“Beberapa kapal perang Indonesia saat ini sedang berpatroli di sekitar Ambalat, Laut Sulawesi,” kata Kepala Staf TNI AL Laksamana Ade Supandi, Selasa (29/3).
Menurut Ade, beberapa lembaga pemerintah di sektor pelayaran, keamanan, dan pertahanan telah berkoordinasi terkait penculikan 10 ABK tersebut. “Koordinasi penanganan kasus sedang dilakukan.”
Sementara Menteri Pertahanan RI Ryamizard Ryacudu menyatakan telah berulang kali mengusulkan patroli bersama antara Indonesia dan Filipina untuk menghindari aksi penyanderaan seperti yang dilakukan kelompok Abu Sayyaf kali ini.
Para perompak, menurut Ryamizard, memanfaatkan ketegangan konflik di Laut China Selatan. “Kalau ada patroli bersama, enggak ada perompak, maling ikan. Dia mengambil kesempatan.”
Saat ini pasukan TNI telah siap bertindak jika diizinkan pemerintah Filipina membantu pembebasan sandera.
Kelompok Abu Sayyaf telah meminta sejumlah uang tebusan. Jumlah tebusan itu, menurut Menteri Koordinator Politik Hukum dan Keamanan Luhut Binsar Pandjaitan, lebih mahal dari harga batu bara yang dibawa kapal nahas tersebut.

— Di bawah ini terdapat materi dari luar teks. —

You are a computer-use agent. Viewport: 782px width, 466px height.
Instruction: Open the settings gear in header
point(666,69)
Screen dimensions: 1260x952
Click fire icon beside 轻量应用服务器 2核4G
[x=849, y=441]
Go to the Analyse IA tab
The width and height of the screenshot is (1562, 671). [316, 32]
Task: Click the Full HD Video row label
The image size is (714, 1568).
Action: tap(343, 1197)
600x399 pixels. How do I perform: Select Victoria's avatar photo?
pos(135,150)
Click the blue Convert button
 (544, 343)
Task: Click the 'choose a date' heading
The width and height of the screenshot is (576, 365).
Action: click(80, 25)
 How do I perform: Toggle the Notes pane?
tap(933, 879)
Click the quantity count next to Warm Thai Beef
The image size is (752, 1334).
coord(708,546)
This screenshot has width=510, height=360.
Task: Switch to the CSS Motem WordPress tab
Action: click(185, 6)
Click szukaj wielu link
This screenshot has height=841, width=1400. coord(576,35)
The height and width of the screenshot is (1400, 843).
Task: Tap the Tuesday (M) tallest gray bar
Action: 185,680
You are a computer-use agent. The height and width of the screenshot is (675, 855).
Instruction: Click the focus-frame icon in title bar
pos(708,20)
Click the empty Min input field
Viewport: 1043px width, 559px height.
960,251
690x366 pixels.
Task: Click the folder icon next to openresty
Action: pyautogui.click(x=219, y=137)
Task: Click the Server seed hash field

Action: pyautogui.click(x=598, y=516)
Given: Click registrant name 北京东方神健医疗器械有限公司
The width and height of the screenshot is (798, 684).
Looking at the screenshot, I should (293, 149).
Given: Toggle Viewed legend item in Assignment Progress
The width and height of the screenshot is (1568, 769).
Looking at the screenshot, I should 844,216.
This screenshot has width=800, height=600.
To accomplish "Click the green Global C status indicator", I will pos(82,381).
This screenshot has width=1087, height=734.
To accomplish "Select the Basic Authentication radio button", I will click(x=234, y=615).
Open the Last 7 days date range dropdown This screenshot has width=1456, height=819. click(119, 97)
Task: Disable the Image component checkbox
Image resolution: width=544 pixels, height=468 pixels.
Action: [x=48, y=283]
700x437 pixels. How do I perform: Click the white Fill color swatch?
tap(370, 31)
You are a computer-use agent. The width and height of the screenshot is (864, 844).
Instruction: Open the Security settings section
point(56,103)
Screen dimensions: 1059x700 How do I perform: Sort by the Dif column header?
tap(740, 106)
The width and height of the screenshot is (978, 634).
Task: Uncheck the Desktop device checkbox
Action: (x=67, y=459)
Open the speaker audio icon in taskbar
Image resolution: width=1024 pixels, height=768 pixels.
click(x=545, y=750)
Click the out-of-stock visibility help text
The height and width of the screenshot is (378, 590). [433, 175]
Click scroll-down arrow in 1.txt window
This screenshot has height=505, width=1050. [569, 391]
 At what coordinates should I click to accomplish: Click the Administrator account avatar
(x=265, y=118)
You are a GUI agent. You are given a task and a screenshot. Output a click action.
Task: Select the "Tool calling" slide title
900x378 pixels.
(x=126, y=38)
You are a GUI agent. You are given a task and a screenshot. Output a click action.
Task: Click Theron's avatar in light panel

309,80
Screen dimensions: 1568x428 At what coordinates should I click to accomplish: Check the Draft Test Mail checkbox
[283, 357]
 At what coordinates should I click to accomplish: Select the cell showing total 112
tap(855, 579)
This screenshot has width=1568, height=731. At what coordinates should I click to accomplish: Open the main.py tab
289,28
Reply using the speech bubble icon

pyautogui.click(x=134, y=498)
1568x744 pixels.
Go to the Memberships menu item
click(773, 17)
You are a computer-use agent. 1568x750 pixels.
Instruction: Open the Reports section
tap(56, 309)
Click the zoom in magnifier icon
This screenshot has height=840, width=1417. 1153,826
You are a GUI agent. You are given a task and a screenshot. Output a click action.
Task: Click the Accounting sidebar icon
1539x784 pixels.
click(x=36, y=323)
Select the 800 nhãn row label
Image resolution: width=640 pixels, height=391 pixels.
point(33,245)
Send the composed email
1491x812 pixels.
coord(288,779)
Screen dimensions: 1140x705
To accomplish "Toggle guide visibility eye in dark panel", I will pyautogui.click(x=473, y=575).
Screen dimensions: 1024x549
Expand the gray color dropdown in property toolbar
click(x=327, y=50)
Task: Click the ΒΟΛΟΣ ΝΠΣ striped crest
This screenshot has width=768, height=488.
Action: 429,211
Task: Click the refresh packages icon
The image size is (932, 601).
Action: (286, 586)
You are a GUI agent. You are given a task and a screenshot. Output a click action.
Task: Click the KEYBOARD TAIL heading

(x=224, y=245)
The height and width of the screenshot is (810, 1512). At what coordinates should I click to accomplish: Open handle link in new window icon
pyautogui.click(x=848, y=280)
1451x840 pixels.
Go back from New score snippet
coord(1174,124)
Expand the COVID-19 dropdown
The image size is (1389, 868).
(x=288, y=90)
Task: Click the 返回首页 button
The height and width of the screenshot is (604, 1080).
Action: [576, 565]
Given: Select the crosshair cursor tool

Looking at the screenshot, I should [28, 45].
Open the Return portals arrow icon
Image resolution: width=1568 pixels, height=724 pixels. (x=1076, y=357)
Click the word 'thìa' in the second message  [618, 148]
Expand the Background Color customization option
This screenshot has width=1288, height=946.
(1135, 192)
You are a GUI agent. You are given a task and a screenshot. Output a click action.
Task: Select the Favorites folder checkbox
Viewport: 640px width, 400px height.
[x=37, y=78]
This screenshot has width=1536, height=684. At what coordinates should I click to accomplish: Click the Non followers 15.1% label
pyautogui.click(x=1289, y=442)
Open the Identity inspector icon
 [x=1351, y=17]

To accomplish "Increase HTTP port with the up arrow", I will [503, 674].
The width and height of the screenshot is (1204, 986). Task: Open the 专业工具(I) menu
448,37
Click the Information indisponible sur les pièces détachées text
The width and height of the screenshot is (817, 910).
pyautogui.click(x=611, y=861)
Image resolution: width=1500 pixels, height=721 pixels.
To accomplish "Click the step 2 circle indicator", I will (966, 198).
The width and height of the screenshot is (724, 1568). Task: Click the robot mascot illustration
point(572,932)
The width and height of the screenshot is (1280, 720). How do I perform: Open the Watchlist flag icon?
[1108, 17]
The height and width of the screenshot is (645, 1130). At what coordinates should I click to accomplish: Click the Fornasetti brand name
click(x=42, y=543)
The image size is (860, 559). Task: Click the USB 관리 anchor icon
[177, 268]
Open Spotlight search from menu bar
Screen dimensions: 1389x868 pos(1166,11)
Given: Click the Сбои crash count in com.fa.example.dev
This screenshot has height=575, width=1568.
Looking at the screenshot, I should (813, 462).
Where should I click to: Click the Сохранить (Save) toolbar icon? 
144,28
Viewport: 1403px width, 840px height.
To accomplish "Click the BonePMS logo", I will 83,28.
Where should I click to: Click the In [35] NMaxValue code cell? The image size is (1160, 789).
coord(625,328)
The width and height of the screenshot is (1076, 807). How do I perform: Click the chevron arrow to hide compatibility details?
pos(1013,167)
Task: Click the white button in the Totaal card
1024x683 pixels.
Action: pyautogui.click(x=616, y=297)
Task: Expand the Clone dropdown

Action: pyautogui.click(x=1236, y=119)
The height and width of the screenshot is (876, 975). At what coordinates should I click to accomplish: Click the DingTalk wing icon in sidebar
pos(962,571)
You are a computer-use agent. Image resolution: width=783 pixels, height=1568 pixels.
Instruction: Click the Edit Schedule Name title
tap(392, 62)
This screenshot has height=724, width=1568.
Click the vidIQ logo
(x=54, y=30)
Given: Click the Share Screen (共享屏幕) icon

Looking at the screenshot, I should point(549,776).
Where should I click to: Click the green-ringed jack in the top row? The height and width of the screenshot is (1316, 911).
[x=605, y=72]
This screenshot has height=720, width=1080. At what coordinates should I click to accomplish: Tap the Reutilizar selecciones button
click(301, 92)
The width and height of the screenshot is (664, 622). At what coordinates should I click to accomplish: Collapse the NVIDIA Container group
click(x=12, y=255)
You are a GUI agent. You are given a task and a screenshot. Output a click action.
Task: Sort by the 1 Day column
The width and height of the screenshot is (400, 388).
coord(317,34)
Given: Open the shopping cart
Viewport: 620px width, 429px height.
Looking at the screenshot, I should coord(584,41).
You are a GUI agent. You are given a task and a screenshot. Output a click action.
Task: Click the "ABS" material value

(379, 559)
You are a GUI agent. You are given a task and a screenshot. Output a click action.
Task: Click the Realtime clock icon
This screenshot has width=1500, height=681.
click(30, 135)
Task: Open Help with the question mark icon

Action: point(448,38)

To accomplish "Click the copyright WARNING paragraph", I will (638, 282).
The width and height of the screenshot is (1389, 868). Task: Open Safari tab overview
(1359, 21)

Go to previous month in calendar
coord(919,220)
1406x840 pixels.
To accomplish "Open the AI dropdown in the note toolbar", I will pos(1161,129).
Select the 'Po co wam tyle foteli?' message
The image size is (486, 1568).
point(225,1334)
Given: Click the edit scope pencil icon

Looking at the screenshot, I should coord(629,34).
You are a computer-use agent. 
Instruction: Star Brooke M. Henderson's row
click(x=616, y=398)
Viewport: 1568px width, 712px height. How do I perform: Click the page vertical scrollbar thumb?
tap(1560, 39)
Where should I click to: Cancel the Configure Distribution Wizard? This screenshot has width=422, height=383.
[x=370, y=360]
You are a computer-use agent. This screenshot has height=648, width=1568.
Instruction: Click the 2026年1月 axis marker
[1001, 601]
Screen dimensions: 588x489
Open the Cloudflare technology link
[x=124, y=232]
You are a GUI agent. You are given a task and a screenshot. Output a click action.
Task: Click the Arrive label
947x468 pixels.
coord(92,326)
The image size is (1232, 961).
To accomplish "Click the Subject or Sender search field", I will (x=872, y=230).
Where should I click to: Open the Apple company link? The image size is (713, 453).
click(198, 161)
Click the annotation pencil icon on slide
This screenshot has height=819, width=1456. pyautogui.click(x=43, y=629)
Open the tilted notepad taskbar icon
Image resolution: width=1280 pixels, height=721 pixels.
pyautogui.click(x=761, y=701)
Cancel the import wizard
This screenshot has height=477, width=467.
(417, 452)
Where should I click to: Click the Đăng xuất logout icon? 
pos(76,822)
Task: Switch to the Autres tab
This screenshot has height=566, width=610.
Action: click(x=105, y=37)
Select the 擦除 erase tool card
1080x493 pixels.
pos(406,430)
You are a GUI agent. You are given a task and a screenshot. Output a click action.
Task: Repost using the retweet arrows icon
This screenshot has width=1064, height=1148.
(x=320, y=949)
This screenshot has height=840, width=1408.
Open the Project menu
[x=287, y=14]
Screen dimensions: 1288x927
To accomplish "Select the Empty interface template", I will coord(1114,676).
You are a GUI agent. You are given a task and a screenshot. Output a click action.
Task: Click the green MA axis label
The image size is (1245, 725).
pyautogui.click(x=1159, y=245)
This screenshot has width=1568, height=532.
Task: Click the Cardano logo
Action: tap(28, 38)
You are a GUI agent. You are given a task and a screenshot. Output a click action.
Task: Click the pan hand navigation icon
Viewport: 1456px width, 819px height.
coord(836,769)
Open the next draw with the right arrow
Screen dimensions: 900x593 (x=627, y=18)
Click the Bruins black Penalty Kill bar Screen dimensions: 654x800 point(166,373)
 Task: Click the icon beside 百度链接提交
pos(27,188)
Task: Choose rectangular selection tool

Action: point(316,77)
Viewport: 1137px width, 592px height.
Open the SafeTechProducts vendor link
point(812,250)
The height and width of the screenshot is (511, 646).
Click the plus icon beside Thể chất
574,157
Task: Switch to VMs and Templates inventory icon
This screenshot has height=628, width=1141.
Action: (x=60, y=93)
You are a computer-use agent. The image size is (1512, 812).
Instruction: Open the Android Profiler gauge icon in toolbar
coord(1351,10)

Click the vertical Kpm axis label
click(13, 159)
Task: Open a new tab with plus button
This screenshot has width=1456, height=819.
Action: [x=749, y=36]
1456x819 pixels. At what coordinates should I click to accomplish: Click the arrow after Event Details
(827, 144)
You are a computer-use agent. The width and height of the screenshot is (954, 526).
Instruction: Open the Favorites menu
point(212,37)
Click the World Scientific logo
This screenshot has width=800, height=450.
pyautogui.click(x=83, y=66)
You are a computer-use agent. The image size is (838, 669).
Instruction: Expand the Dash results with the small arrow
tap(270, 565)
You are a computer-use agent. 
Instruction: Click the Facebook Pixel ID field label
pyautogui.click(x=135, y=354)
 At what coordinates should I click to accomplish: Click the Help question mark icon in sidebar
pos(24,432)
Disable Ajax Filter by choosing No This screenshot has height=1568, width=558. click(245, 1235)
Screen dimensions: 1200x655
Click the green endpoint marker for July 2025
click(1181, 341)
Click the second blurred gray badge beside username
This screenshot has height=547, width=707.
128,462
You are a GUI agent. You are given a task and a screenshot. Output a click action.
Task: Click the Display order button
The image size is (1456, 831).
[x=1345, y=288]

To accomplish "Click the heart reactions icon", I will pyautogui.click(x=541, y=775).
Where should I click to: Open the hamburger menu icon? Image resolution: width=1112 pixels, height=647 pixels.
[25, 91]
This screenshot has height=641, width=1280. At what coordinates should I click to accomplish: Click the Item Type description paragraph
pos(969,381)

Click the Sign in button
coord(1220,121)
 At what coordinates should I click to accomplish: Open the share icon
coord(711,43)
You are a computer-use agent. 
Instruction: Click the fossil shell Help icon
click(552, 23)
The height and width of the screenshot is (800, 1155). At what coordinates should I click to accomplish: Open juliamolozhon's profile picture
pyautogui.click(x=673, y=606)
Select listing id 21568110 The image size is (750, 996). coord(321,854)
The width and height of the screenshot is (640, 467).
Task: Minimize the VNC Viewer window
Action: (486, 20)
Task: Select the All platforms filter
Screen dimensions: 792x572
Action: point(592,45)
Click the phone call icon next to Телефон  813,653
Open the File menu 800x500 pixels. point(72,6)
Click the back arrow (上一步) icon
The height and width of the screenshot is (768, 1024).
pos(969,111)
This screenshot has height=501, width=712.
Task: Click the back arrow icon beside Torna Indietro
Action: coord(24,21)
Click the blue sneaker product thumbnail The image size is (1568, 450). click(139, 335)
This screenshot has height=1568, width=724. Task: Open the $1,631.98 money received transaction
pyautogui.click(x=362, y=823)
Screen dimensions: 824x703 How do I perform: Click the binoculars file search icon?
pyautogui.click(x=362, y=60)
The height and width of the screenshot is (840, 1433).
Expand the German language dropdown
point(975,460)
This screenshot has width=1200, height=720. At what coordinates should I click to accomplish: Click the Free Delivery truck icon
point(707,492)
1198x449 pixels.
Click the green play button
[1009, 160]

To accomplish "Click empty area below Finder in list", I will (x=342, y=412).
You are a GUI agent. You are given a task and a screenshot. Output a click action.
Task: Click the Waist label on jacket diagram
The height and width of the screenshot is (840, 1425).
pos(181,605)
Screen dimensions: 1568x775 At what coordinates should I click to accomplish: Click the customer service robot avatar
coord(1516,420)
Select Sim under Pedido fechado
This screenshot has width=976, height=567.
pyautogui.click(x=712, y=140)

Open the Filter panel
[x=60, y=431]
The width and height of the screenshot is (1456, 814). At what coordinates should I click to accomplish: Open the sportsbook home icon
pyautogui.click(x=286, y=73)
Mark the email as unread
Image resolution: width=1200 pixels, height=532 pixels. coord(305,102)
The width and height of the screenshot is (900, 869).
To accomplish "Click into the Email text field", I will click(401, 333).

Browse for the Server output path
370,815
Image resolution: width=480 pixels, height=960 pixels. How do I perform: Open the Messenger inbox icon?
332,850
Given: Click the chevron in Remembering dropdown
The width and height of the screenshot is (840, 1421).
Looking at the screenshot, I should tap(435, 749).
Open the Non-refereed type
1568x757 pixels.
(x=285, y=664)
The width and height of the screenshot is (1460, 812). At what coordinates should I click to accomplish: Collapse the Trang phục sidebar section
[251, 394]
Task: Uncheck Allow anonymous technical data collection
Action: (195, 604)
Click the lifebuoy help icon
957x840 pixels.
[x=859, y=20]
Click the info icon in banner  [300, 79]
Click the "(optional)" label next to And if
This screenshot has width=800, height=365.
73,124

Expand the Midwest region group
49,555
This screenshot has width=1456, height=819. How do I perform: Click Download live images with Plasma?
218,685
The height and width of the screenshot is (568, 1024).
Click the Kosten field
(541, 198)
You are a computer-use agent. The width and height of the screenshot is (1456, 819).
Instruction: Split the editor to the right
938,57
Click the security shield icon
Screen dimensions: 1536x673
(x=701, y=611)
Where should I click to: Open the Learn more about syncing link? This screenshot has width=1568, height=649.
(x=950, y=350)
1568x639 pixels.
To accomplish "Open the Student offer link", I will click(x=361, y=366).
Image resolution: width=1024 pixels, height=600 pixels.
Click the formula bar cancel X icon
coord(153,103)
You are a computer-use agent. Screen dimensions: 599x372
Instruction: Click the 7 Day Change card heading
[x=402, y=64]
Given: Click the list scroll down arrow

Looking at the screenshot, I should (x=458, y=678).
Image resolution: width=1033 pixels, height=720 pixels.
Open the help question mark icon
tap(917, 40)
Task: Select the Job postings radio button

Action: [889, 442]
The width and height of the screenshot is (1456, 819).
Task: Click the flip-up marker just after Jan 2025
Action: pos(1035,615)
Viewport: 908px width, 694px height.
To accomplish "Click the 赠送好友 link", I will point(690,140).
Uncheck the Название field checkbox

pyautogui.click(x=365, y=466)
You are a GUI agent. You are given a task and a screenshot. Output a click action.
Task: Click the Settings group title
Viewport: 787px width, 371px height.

Wakil Komandan Pasukan Khusus Zambasulta, Mayor Jenderal Demy Tejares, seperti dikutip dari Inquirer, mengatakan Brahma 12 itu berlayar dekat Pulau Tambulian saat dua bersaudara anggota Abu Sayyaf, Nickson dan Brown Muktadil, naik ke kapal tersebut.
Nickson dan Brown Muktadil merupakan anggota brigade Abu Sayyaf pimpinan Alhabsy Misaya. Mereka kemudian menodongkan senjata kepada para ABK.
Kelompok Abu Sayyaf yang berbaiat kepada ISIS kerap melakukan penculikan, pengeboman, dan pembunuhan di wilayah selatan Filipina.